Y más recientemente, caracterizando los residuos flotantes en la Zona de Especial Conservación Valles Submarinos del Escarpe de Mazarrón, una extensión de mar de unas 154.000 hectáreas, entre Cartagena y Águilas, que peinaron durante seis meses a bordo del velero 'Else'. Durante ese tiempo, y a lo largo de 2.284 kilómetros de navegación, documentaron 1.345 objetos, el 91% de ellos de plástico: sobre todo botellas, cajas de poliestireno y fragmentos de envoltorios. Una campaña de investigación en la que lamenta haber encontrado «más plástico que vida marina».

ANSE se encuentra ahora completando este estudio, en el marco del proyecto Libera, que impulsan Ecoembes y la sociedad científica y conservacionista SEO/BirdLife, con el objetivo de acabar con la 'basuraleza' en los espacios naturales.

Terminemos con dos buenas noticias: la primera es que la presencia de bolsas de plástico en las playas se redujo en un 80% durante el periodo 2010-2015. Los expertos de la Universidad de Deusto relacionan este dato con el descenso en su consumo «por el paulatino cobro en los supermercados». «Dado el impacto que ha tenido una sola medida, parece que terminar con las basuras marinas es cuestión de voluntad política y concienciación», concluyen los autores del informe.

La mirada de dos artistas

La segunda es que están surgiendo voces influyentes para convencer a la sociedad de la necesidad de cuidar el medio ambiente. Como la escultora Belén Orta, que recreó el episodio del cachalote reventado por una indigestión de plástico con una escultura que removió conciencias, plantada en pleno centro de Cartagena, en el certamen Mucho Más Mayo. La obra de arte, tan necesaria como sangrienta, todavía puede verse este verano en el Faro de Cabo de Palos. «Le he sacado las tripas a propósito», declaró la creadora cartagenera ante las críticas por el excesivo realismo de su pieza 'Va llena de plástico'.

La lacra de las basuras marinas también han conmovido a Isabel Muñoz, una de las grandes fotógrafas españolas -dos premios World Press Photo, Medalla de Oro al Mérito en Bellas Artes y Premio Nacional de Fotografía-, que trabaja actualmente en un proyecto de largo recorrido -la serie 'Agua'- con el que denuncia la plastificación de los mares.
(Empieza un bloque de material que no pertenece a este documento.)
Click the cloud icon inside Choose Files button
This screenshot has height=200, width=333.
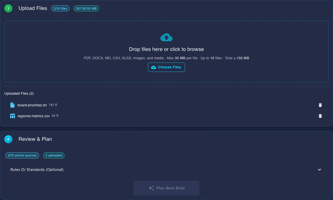click(153, 67)
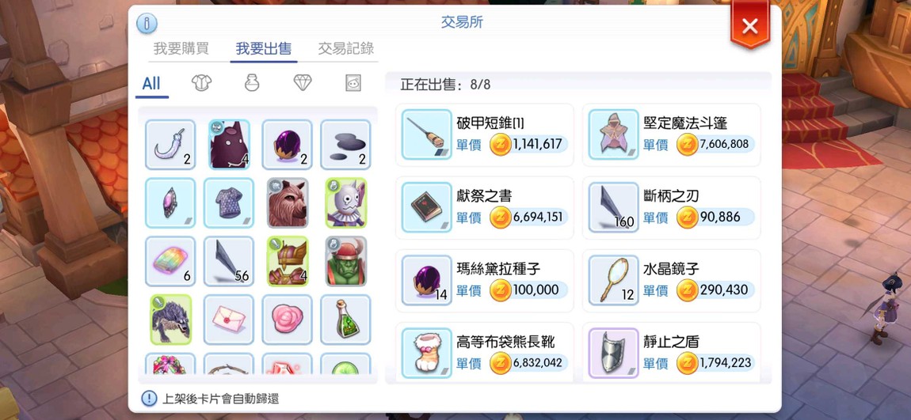The width and height of the screenshot is (911, 420).
Task: Open the 獻祭之書 listing
Action: click(x=485, y=208)
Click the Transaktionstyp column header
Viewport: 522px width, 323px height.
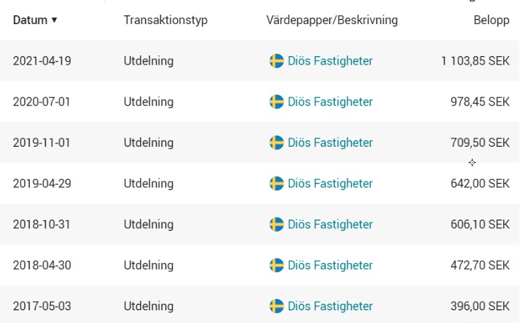[x=165, y=20]
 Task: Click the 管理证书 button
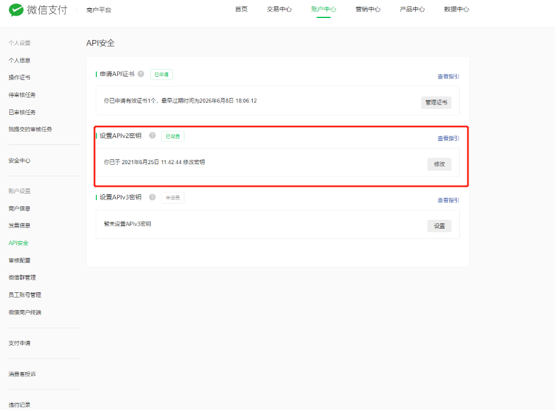click(436, 103)
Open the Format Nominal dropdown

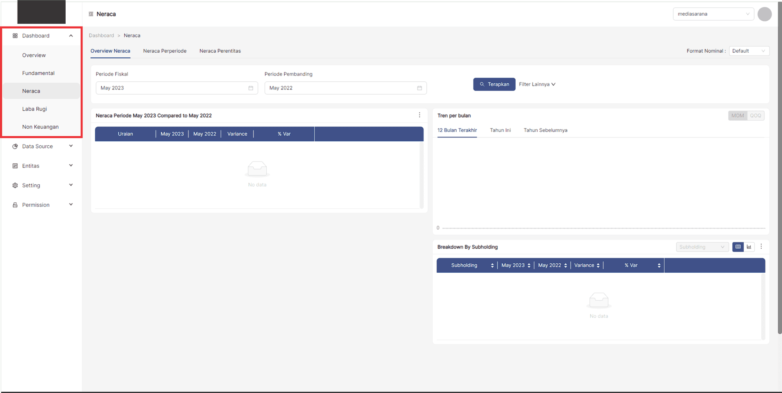(x=749, y=51)
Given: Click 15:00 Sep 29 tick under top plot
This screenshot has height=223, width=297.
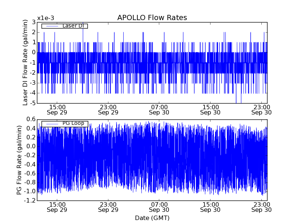Looking at the screenshot, I should pos(57,109).
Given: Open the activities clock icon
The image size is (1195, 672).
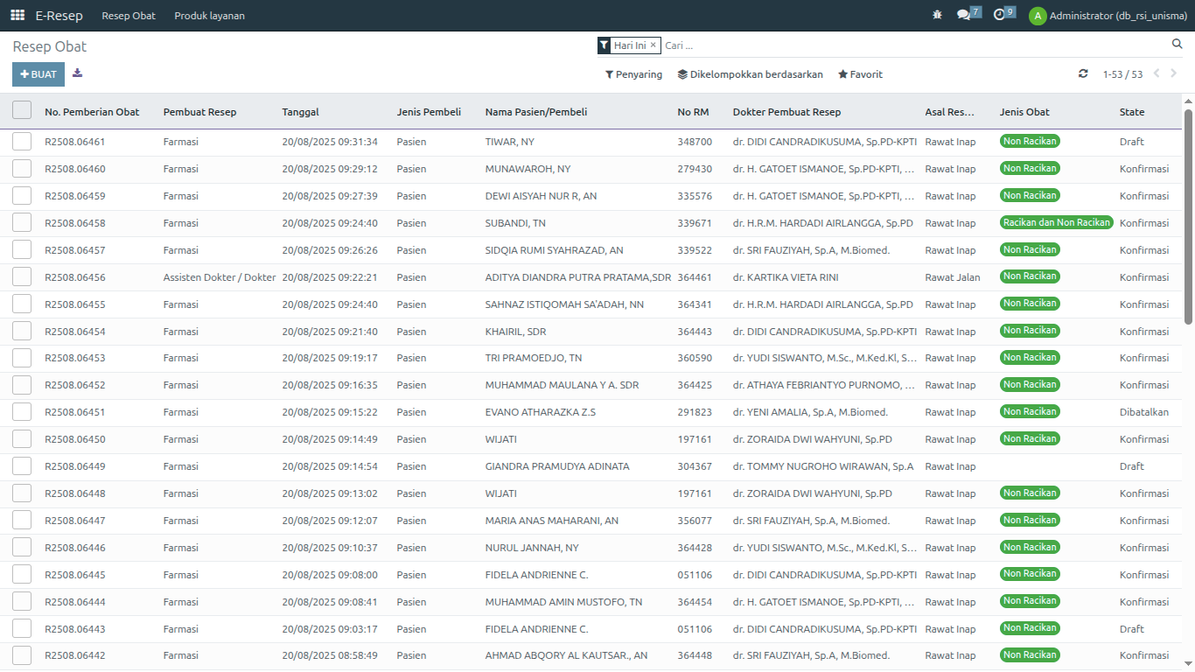Looking at the screenshot, I should click(999, 16).
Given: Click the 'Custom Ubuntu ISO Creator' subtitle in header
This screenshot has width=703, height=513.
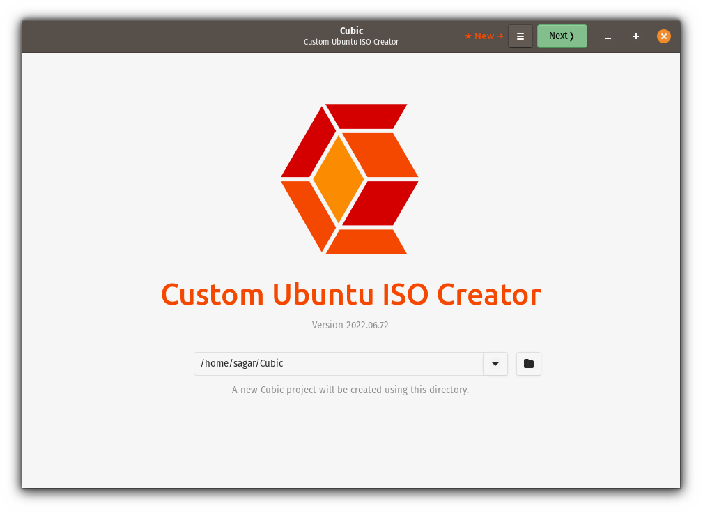Looking at the screenshot, I should (x=351, y=42).
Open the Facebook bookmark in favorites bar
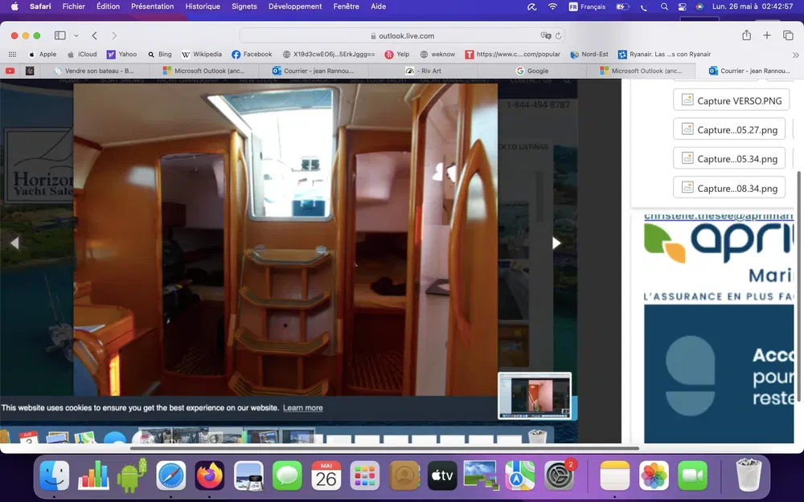 (252, 55)
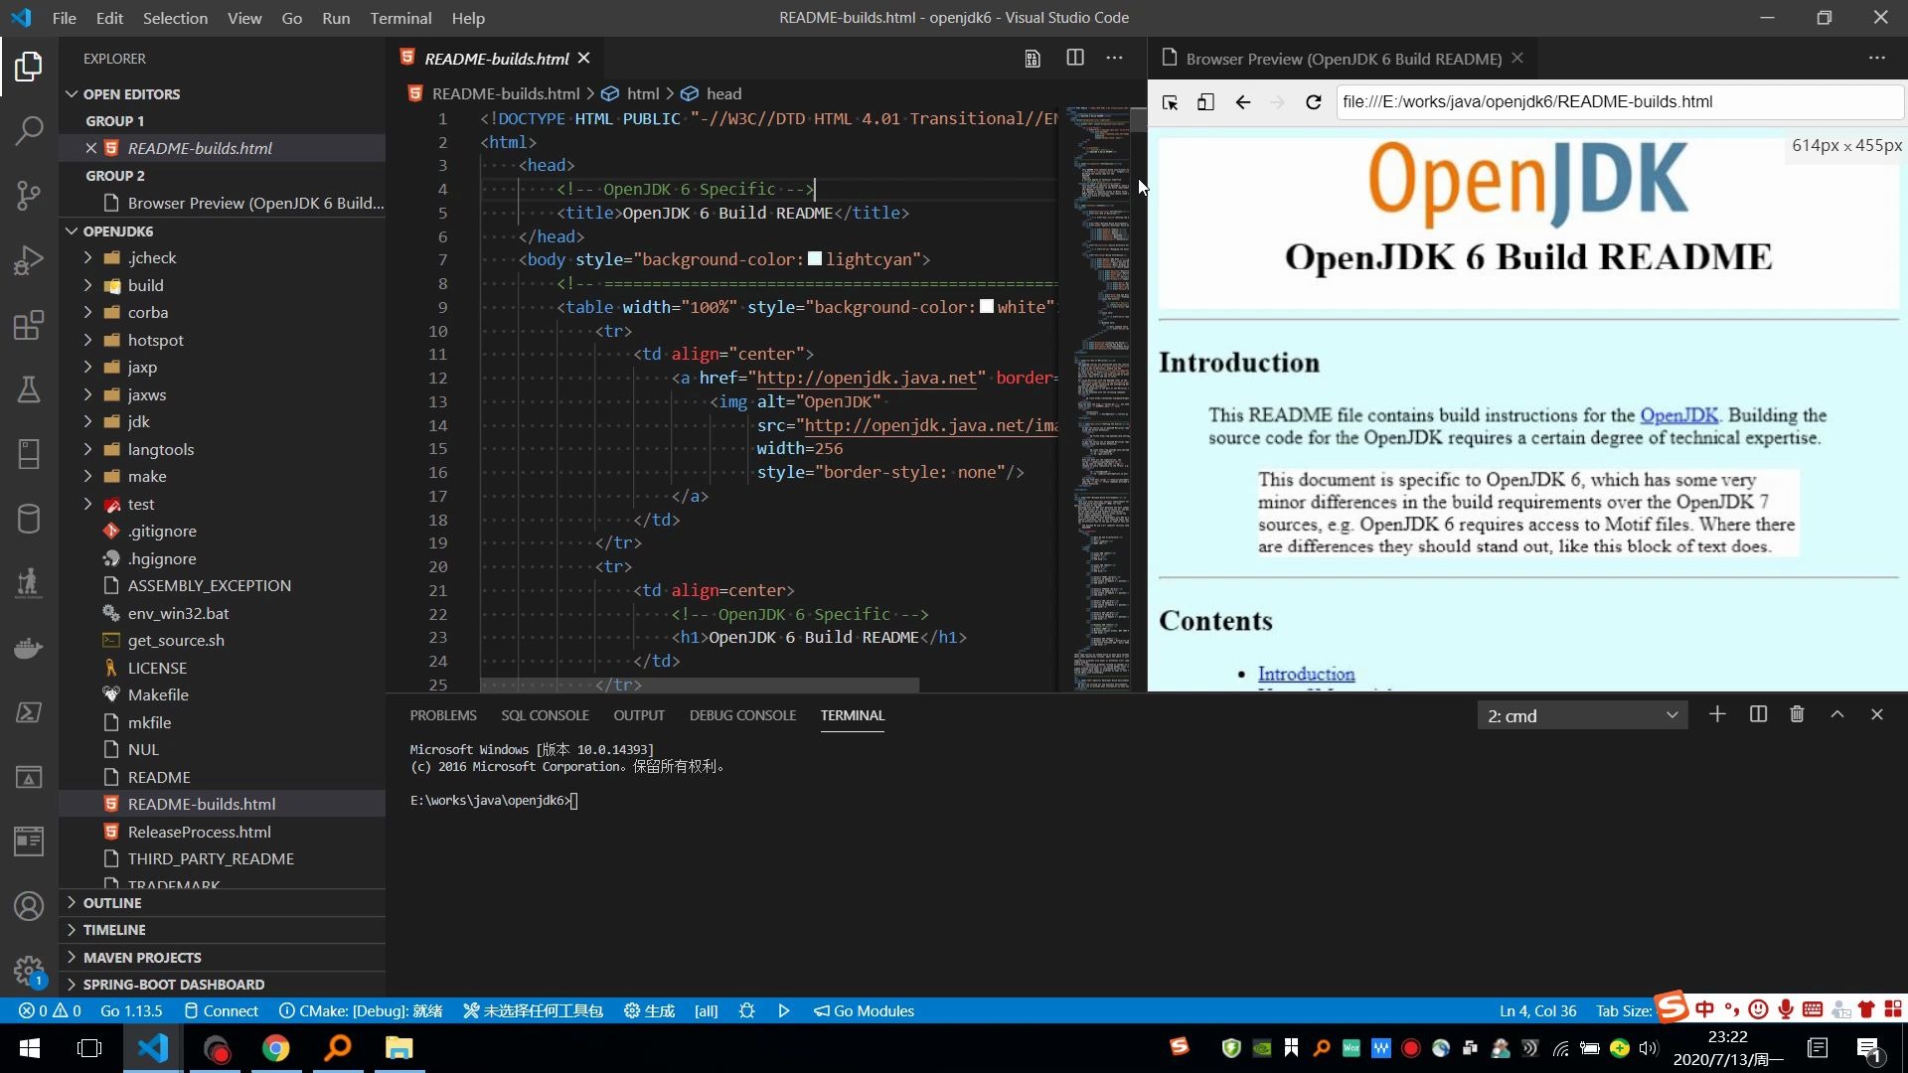Screen dimensions: 1908x1073
Task: Launch Google Chrome from the taskbar
Action: (276, 1047)
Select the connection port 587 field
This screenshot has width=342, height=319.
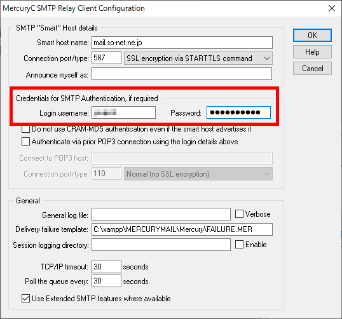[106, 58]
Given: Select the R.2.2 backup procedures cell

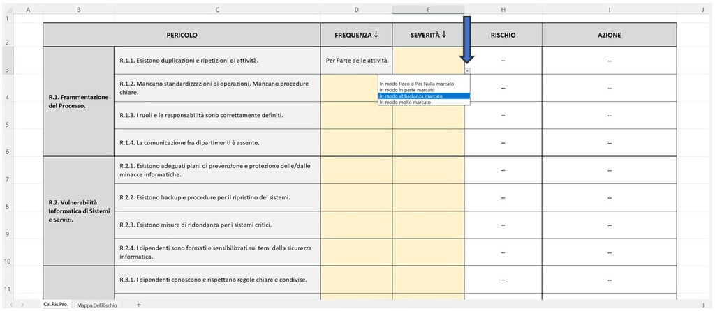Looking at the screenshot, I should pyautogui.click(x=216, y=197).
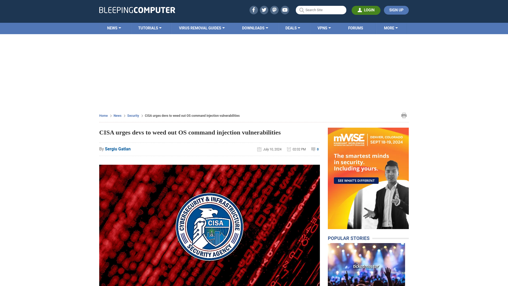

Lo inició precisamente en la Marina de Cope y lo ha continuado en Cataluña y Japón. Ya ha expuesto parte de este trabajo, pero sigue entregada a retratar la relación de las personas con el mar. Tanto le preocupó el desastre ecológico que le mostró hace dos años Ambiente Europeo que interrumpió el trabajo que ha marcado un antes y un después en su vida -los retratos de grandes primates- para mojarse por los océanos.